Our BSD code was originally from BSD 4.4.Lights2. That defines the process model, the scheduling, the security model in the system. Mac has some security features, but it's mostly security policy agnostic. So the BSD part of the system is what defines the security policy for the rest of the system. And it also defines the file management system. And also we had the networking code came from FreeBSD. FreeBSD as well. While we're not really talking about the networking code, it's important to kind of see how that all came together.

For a large part of the system, including the networking code and the NFS system, those have been refreshed in the Jaguar timeframe to come up to FreeBSD 4.4. But the rest of the kernel, while looking at FreeBSD 4.4, what it defines as services and semantics and syntax is really important to us.

Our versions of those parts of the system are radically different in implementation than the FreeBSD version. So you can't just take whole cloth those sections of the system and bring them forward to the current day Jaguar system or the current day Darwin Kernel. So we've more picked and looked at certain aspects of that code and have decided what parts we like and what parts we don't, how we can bring those in. But we cannot possibly take new refreshes of that whole cloth hunks of code.

[Transcript missing]

So, but we don't really like to look at the system as Mach BSD I/O Kit, especially the Mach BSD differentiation. We have a unified kernel. We're not really that interested in experimenting and showing how to the world that you can implement BSD as a user-level service. It's not at all interesting to us. What is interesting is the silos of service, the vertical services that are provided, the process management, the threading, right, and Mach and BSD provide services in each of those areas combined. They make up what we have in the kernel as services.

And when you look at that in the services area, what's new for Jaguar? Well, we've had a lot of performance enhancements in Jaguar. That's probably our primary goal, performance and stability. And so a lot of the implementations have been refined on a lot of things throughout the kernel.

But one of the things that we look at all the time for performance is not just to make this call run 10% faster or that call run 5% faster, but to look at the higher-level services and the higher-level applications and try to define new services or change the semantics of some of the existing services to let them run faster. And so provide better matching of the services to the higher level is something that we're really always watching out for, and there's a lot of that in Jaguar.

[Transcript missing]

And just reams of new bug fixes and reams of new features. Just in the pure kernel part, not counting the file system implementations of the networking part, but the pure part that I showed earlier, there's been over 600 enhancements since Puma, since 10.1 released. But where are we going?

More and more performance enhancements. This is one of our primary goals, something you'll see us doing over and over and over again. Again, the same two areas. Implementation of existing services and working our way towards new and better services. Yet more standards adherence. There are still some things in POSIX that we don't support, and we're constantly striving to have essentially a POSIX-compliant system. And a single-user--single-unit specification. That's been moving along faster and a little bit further in front of just the standard POSIX. And we've been looking at tracking those things as well, and we're going to be implementing a lot of the things that are there.

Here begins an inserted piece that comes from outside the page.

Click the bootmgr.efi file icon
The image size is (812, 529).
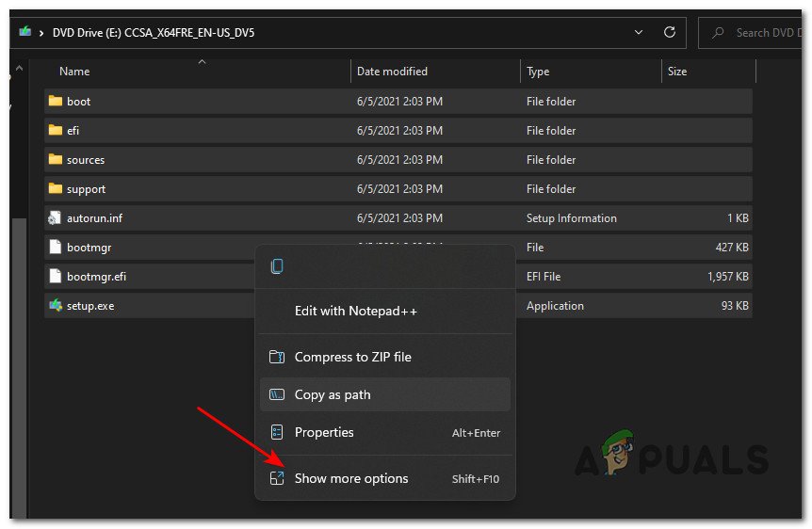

But one of the things that is really new coming forward is this notion of rigorously defined KEXT services. We've had, in I/O Kit land, we've had a strong and fairly rigid set of things you can do in I/O Kit when you develop an I/O Kit KEXT. We do not have those same kind of systems in place when you're writing network kecks or file system kecks.

And basically what people have done is adopt the BSD model, which is you reach in and you grab whatever you need and write a kecks that accesses all the internal data structures, knows about all the function calls and every little bit of the internal thing, and build kecks out of that.

And in essence, you've got to, every release of the system, you've got to re-roll that kecks and get a new kecks because it's not going to run in an old system. Well, that doesn't really match very well with Mac OS X as a commercial product because obviously people don't like to have to go out and buy or get an upgrade version of their file system every time Apple decides to roll out an update release. And so we're looking at, now that we've gotten the higher-level services, the ones towards user-level applications, fairly well complete, we're now looking internally and trying to define those services so we can get better release-to-release compatibility for your kecks.

And of course, just constantly new features and other bug fixes. So when we look at the services provided by the kernel, We need to go through and kind of describe to you what it is that each of these services does and what we've changed in them. So in the process world, everything starts with a Mach task. A Mach task is the unit of ownership inside of Mach.

All the resources that are mock-related are defined and held in a task. So in essence, it provides an environment in which threads run. So you've got an address space, a set of communication rights to communicate to other parts of the system, and exception handling to handle faults or whatever inside of that space.

and a Mach task is represented by a data structure called a task T. It's available to you when you're programming at higher levels, but... Each BSD process actually contains a Mach task. So you have a BSD process. It's got a Mach task. It uses the Mach task in certain ways. When you try to access and manipulate the Mach task directly, you have to be careful not to step on or interfere with some of the things that BSD does.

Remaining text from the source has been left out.